Before the curtain ascends, a rainbow of colour bedazzles the audience in the form of stage lights which fix their beady eyes out front like a convocation of bald eagles sizing up their prey.

And then ‒ woosh ‒ before you can sing “red and yellow and pink and green” they take to the air and swirl and swoop and soar to the beat of The Corny Collins Show, a teen dance programme fronted by the titular host with a Colgate smile (Jon Tsouras) who along with the show’s bolshy producer, the appropriately named Velma Von Tussle (Gina Murray), ensure that the live transmission will be alright, or rather “all white”, on the night.

For the year is 1962. There are only three channels on tv, two genders devoid of TVs and one superior race. No blacks, no gays, no wonder the world and his or her gender neutral and colourblind partner are up in arms.

As Motormouth Maybelle (Brenda Edwards) says in her gospel-inspired civil rights song I Know Where I’ve Been ‒ the highlight of the show by a split country mile and one of the few numbers to pierce the fourth wall and stir the emotions ‒ “There’s a struggle that we have yet to win.”

And joining her on that struggle is the star of the show Tracy Turnblad (Rebecca Mendoza, making her professional debut), a tubby teenager with backcombed hair and frontloaded boobs who seems destined to follow in the footsteps of her beloved mother Edna (Matt Rixon) in becoming “a simple housewife of indeterminate girth”.

That is until she and her gawky BFF Penny Pingleton (Annalise Liard-Bailey) answer the corny calling of Corny Collins and audition for the role of a backing dancer after one of the “council members” did a Captain Oates and “may be some time”. Nine months, to be precise.

In so doing, they both fall in love ‒ Tracy with the white hunk Link Larkin (Edward Chitticks), Penny with the black punk Seaweed (Layton Williams) ‒ but their biggest adventure is not how to lose their virginity, but how to win over the hearts and minds of the American public by ensuring that the faces they see on TV reflect the binary colours of transmission: black and white.

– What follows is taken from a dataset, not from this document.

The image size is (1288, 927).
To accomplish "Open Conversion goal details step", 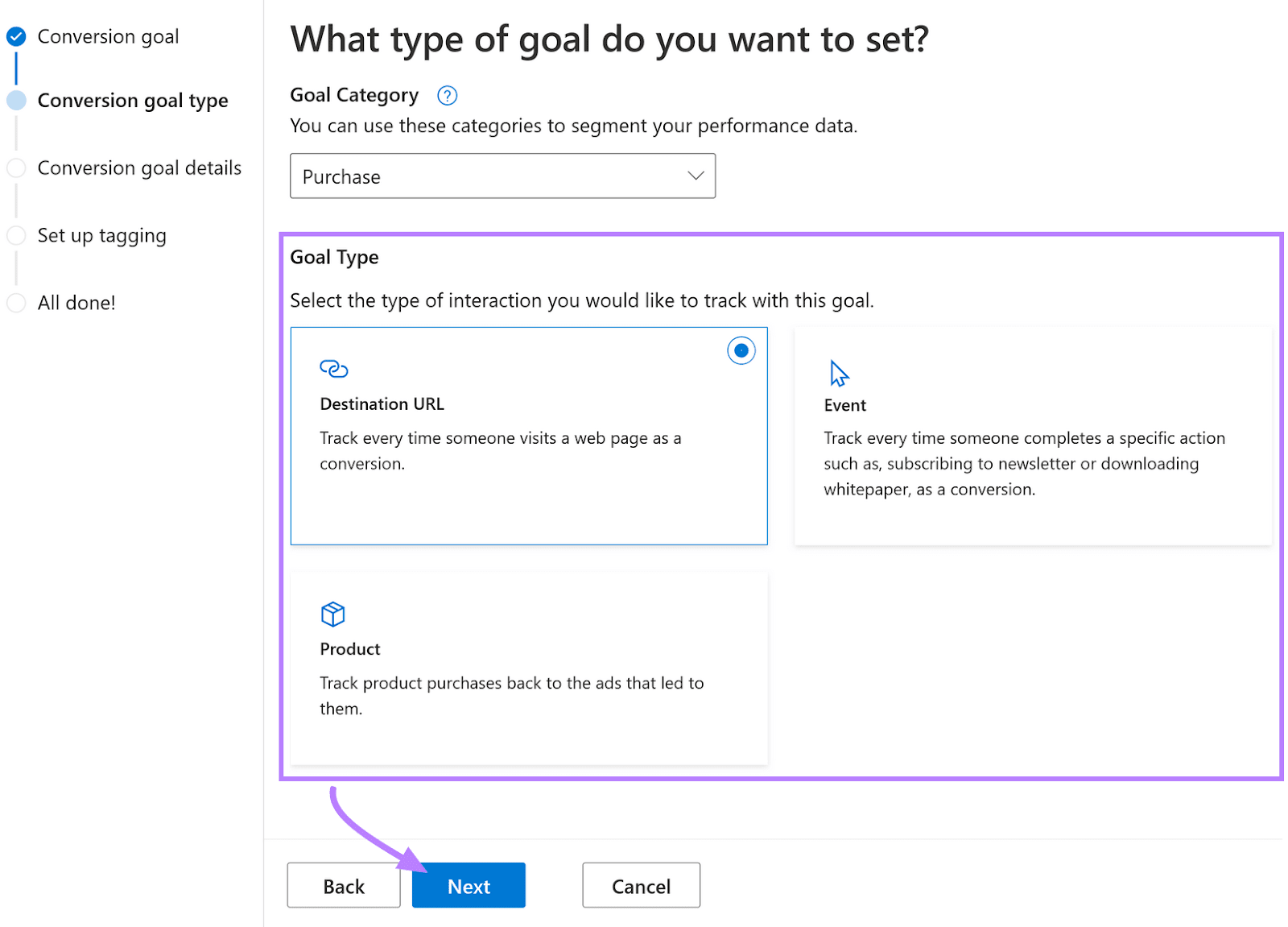I will coord(139,168).
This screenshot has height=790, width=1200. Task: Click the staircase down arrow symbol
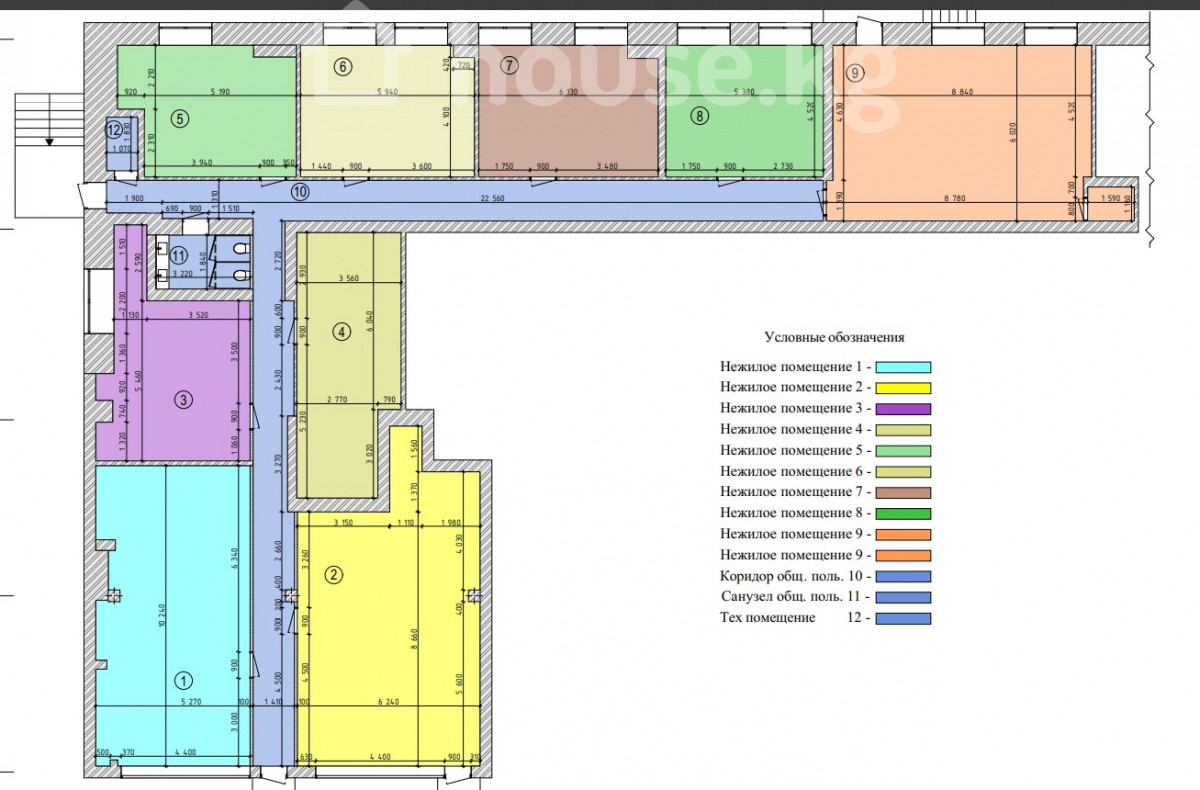(47, 142)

Based on the 1988 screenplay by John Waters, Hairspray the musical all but swept the board at the 2003 Tony Awards winning an impressive 8 gongs including Best Musical for the show’s composer Marc Shaiman and co-lyricist Scott Wittman.

Now on its fourth UK tour ‒ the first earned Michael Ball an Olivier Award for Best Actor in a Musical ‒ its popularity and success can be summed up in the title of the closing number: You Can’t Stop The Beat. And given the quality of the performances by the cast, crew and creatives of the current production, which plays at the Edinburgh Playhouse until Saturday before entertaining His Majesty’s in Aberdeen, you won’t be able to stop the beat of your hands clapping in thunderous appreciation.

Against the backdrop of a skeleton set by costume designer Takis and bolstered by the exquisite lighting of Philip Gladwell, the choreography by Drew McOnie (who won an Olivier Award for In The Heights) is given centre stage and the spirited ensemble of dancers cut their moves with the same clinical ease as a spiv or speculator might cut a line of coke. Layton Williams, in particular, a standout.

But so too are the rest of the leads. None more so than Matt Rixon as Edna whose duet with her husband Wilbur (Norman Pace, comedy partner of Gareth Hale) is a comical if surprising delight. Though whether the infectious corpsing was voluntary or not is, like Edna’s girth, “indeterminate”. Either way, they go together like a hoarse, drawn, carnage!

Special mention, too, must goes to Tracey Penn who in a trio of kooky cameos dubbed “female authority figure” milks every teat dry for a belly laugh through a series of physical contortions and vocal gymnastics which are a cross between Mrs Overall and Vinegar Tits out of Prisoner Cell Block H.

Similarly, Gina Murray and Brenda Edwards shine as the warring mothers with the hair-raising voices who by the end of the show bury their differences and share the late Michael Jackson’s vision that: “It don’t matter if you’re black or white.” And, finally, to think that Rebecca Mendoza’s terrific performance as racy Tracy marks her professional debut! To quote from another MJ track: “Just beat it!”